MATERIAL SUPPLIED =

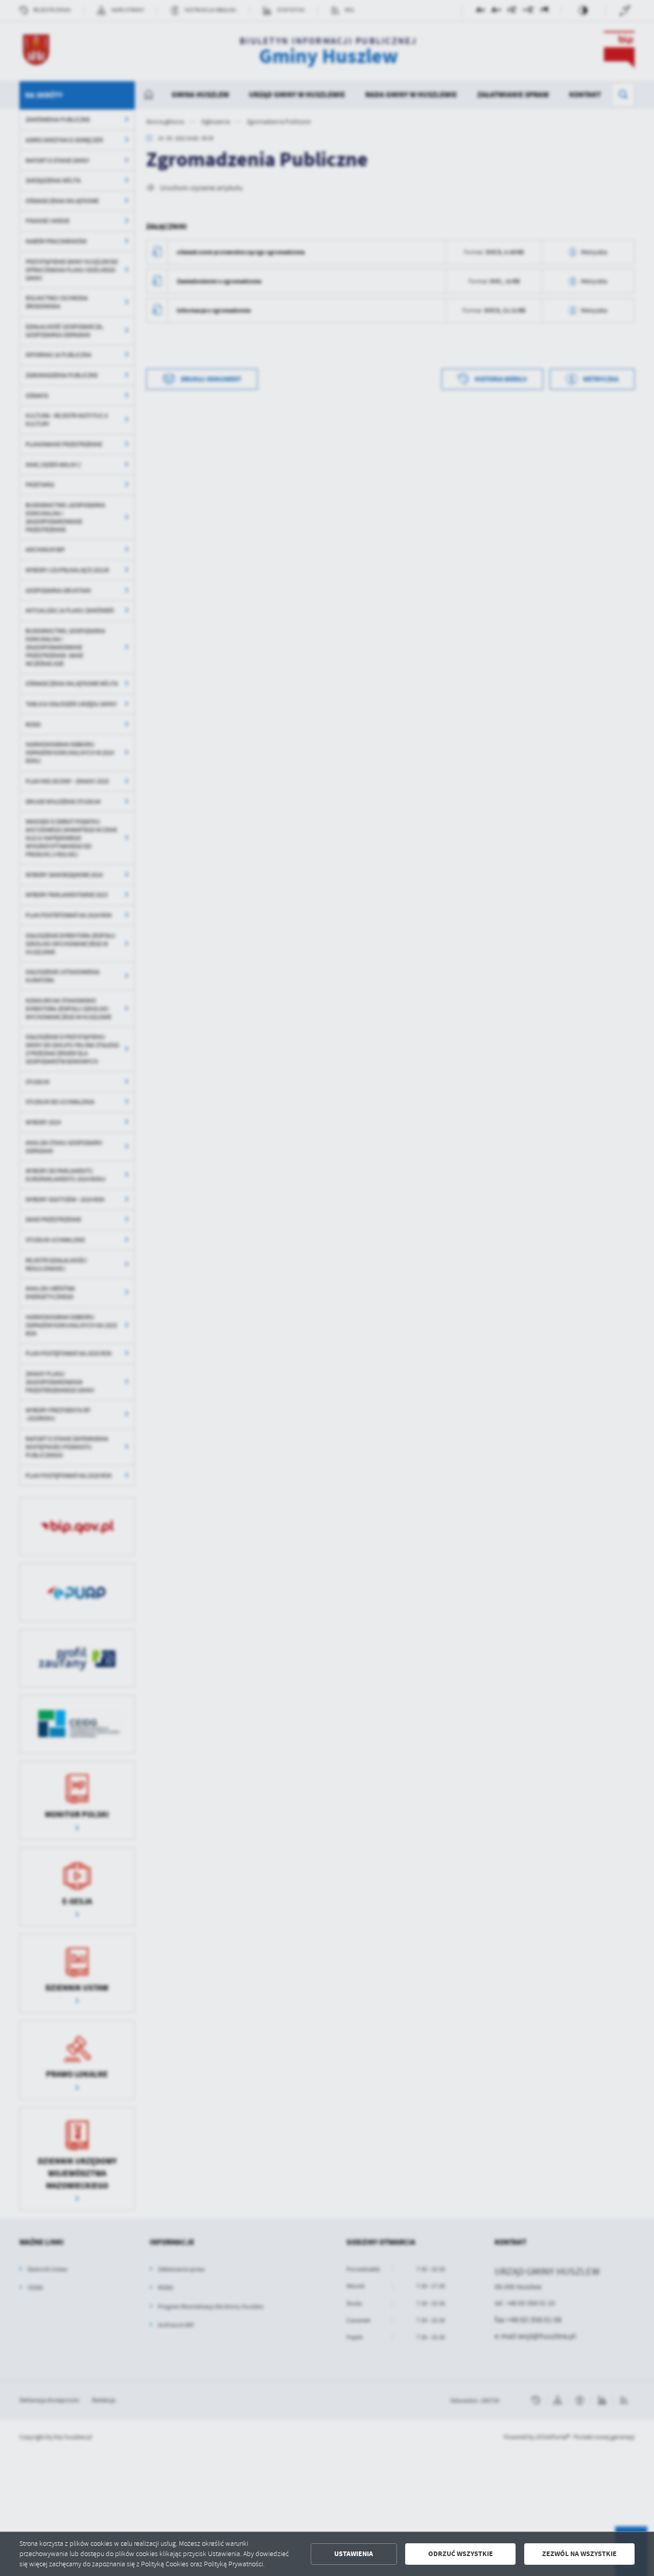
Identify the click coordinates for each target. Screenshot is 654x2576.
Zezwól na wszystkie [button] (579, 2554)
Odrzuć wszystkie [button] (460, 2554)
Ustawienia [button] (353, 2554)
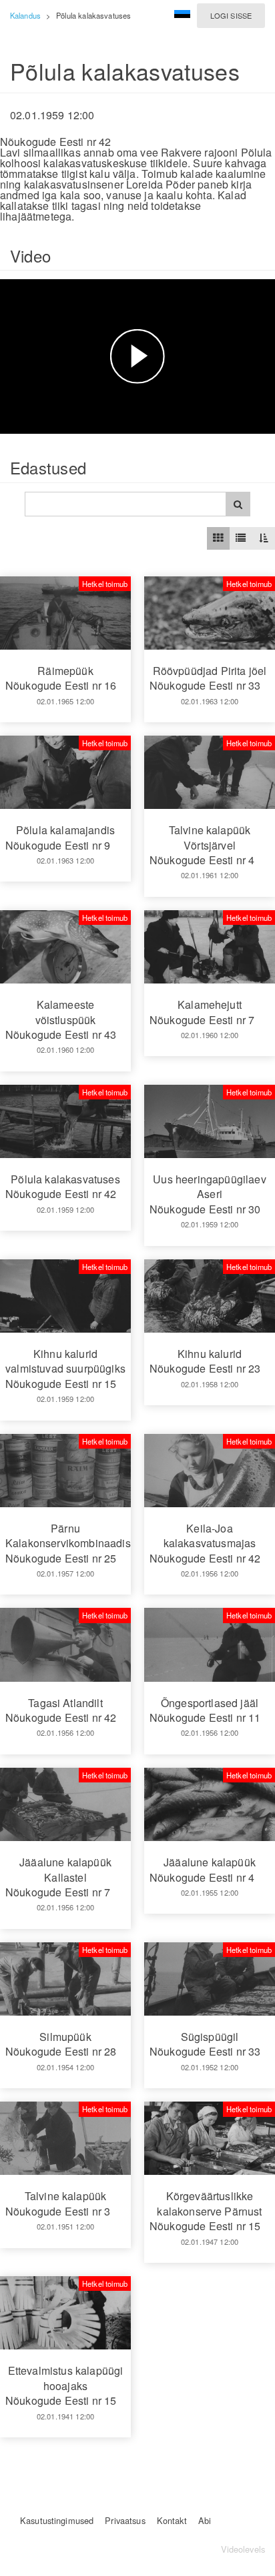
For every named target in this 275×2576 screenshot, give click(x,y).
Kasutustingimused (56, 2520)
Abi (204, 2520)
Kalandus (25, 15)
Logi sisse (231, 15)
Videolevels (243, 2549)
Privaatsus (125, 2520)
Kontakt (172, 2520)
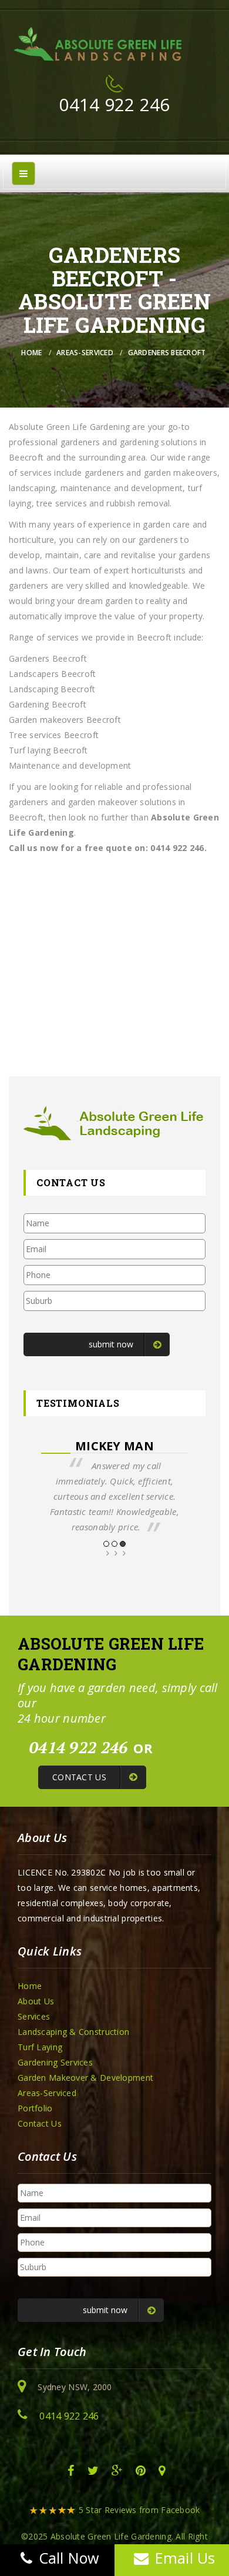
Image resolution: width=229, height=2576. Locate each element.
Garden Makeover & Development (85, 2077)
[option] (114, 1486)
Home (31, 353)
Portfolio (35, 2108)
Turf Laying (40, 2047)
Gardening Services (55, 2062)
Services (34, 2016)
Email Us (185, 2558)
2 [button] (114, 1544)
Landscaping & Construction (73, 2031)
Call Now (69, 2558)
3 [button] (123, 1544)
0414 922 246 (114, 104)
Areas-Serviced (84, 353)
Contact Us (40, 2123)
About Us (36, 2001)
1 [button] (106, 1544)
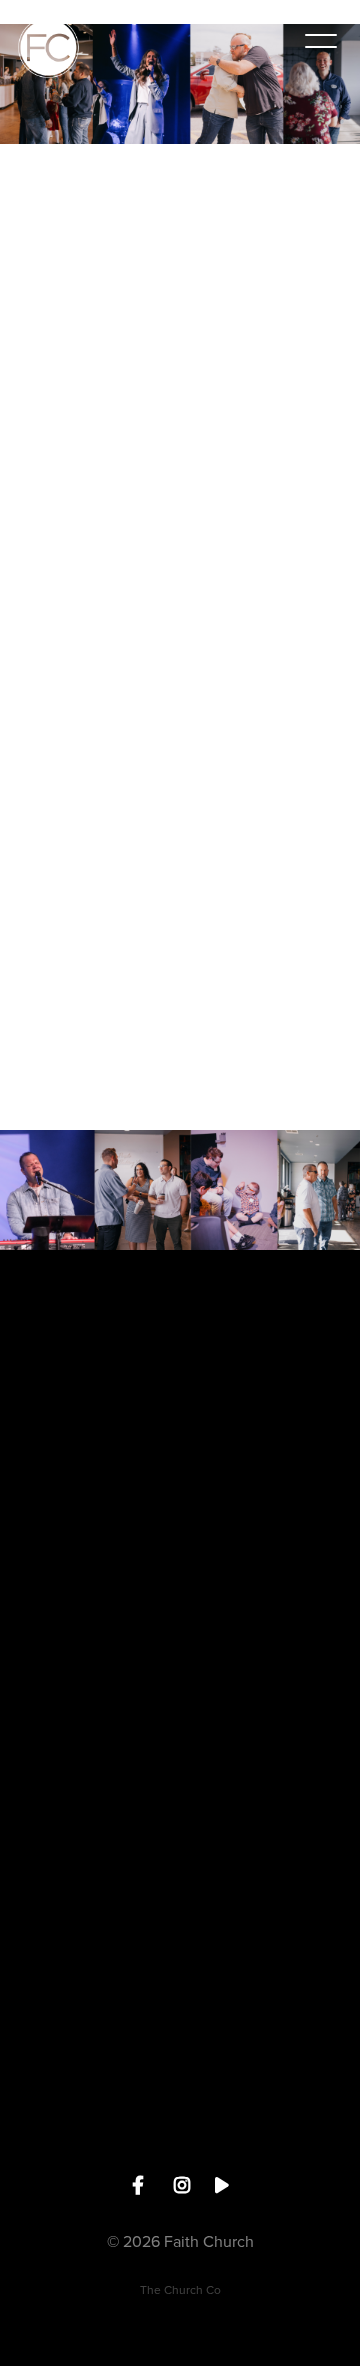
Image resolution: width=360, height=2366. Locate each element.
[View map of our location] (180, 1699)
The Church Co (180, 2290)
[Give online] (180, 1868)
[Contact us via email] (180, 1360)
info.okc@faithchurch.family (180, 1472)
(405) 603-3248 (180, 1641)
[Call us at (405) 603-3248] (180, 1529)
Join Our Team (180, 2150)
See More (180, 1811)
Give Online (180, 1981)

EXERCISE DESCRIPTION = Pictures do not go in the copy; print every entry exactly as it stands.

EXERCISE OUTPUT =
Identify the click coordinates for each target. Screenshot is 654x2576.
Zezwól na wszystkie [button] (579, 2554)
Odrzuć wszystkie [button] (460, 2554)
Ustawienia [button] (353, 2554)
For every named target in this 275×2576 screenshot, give click(x,y).
Kasutustingimused (56, 2520)
Abi (204, 2520)
Kalandus (25, 15)
Logi sisse (231, 15)
Videolevels (243, 2549)
Privaatsus (125, 2520)
Kontakt (172, 2520)
Image resolution: width=229, height=2576. Locate each element.
Garden Makeover & Development (85, 2077)
[option] (114, 1486)
Home (31, 353)
Portfolio (35, 2108)
Turf Laying (40, 2047)
Gardening Services (55, 2062)
Services (34, 2016)
Email Us (185, 2558)
2 [button] (114, 1544)
Landscaping & Construction (73, 2031)
Call Now (69, 2558)
3 [button] (123, 1544)
0414 922 246 (114, 104)
Areas-Serviced (84, 353)
Contact Us (40, 2123)
About Us (36, 2001)
1 [button] (106, 1544)
Image resolution: width=360, height=2366. Locate each element.
[View map of our location] (180, 1699)
The Church Co (180, 2290)
[Give online] (180, 1868)
[Contact us via email] (180, 1360)
info.okc@faithchurch.family (180, 1472)
(405) 603-3248 (180, 1641)
[Call us at (405) 603-3248] (180, 1529)
Join Our Team (180, 2150)
See More (180, 1811)
Give Online (180, 1981)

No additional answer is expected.